# Exercise
When you reach the line containing "pixels. (x=635, y=263)", include it and stop; until then, return each line of the material exactly, starting with the first.

-------- Stored data --------

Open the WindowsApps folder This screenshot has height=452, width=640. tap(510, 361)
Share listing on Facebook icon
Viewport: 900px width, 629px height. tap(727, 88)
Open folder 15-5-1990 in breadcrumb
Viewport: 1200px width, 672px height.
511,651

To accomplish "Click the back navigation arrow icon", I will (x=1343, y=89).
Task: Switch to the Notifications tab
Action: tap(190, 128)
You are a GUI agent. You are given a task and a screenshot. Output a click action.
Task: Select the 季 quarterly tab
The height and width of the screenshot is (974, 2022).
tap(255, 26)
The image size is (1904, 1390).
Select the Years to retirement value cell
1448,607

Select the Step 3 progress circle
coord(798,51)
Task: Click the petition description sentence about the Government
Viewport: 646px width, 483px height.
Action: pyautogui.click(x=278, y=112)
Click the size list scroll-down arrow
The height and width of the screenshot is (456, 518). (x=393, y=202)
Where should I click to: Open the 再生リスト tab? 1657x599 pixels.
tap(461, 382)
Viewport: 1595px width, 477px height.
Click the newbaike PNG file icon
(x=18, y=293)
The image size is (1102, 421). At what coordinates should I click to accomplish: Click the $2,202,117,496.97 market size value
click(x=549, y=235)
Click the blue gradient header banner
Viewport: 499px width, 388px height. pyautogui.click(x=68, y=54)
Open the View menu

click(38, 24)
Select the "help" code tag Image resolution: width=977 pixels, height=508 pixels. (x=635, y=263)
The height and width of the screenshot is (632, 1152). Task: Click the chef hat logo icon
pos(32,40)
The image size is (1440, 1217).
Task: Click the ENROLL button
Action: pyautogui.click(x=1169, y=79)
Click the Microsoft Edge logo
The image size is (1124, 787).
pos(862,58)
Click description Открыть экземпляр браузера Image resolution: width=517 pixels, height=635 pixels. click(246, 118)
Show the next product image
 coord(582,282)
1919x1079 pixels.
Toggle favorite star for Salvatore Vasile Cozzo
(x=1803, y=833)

--------

# Solution for this task
Open the WindowsApps folder This screenshot has height=452, width=640. tap(510, 361)
Share listing on Facebook icon
Viewport: 900px width, 629px height. tap(727, 88)
Open folder 15-5-1990 in breadcrumb
Viewport: 1200px width, 672px height.
511,651

To accomplish "Click the back navigation arrow icon", I will (x=1343, y=89).
Task: Switch to the Notifications tab
Action: tap(190, 128)
You are a GUI agent. You are given a task and a screenshot. Output a click action.
Task: Select the 季 quarterly tab
The height and width of the screenshot is (974, 2022).
tap(255, 26)
The image size is (1904, 1390).
Select the Years to retirement value cell
1448,607

Select the Step 3 progress circle
coord(798,51)
Task: Click the petition description sentence about the Government
Viewport: 646px width, 483px height.
Action: pyautogui.click(x=278, y=112)
Click the size list scroll-down arrow
The height and width of the screenshot is (456, 518). (x=393, y=202)
Where should I click to: Open the 再生リスト tab? 1657x599 pixels.
tap(461, 382)
Viewport: 1595px width, 477px height.
Click the newbaike PNG file icon
(x=18, y=293)
The image size is (1102, 421). At what coordinates should I click to accomplish: Click the $2,202,117,496.97 market size value
click(x=549, y=235)
Click the blue gradient header banner
Viewport: 499px width, 388px height. pyautogui.click(x=68, y=54)
Open the View menu

click(38, 24)
Select the "help" code tag Image resolution: width=977 pixels, height=508 pixels. (x=635, y=263)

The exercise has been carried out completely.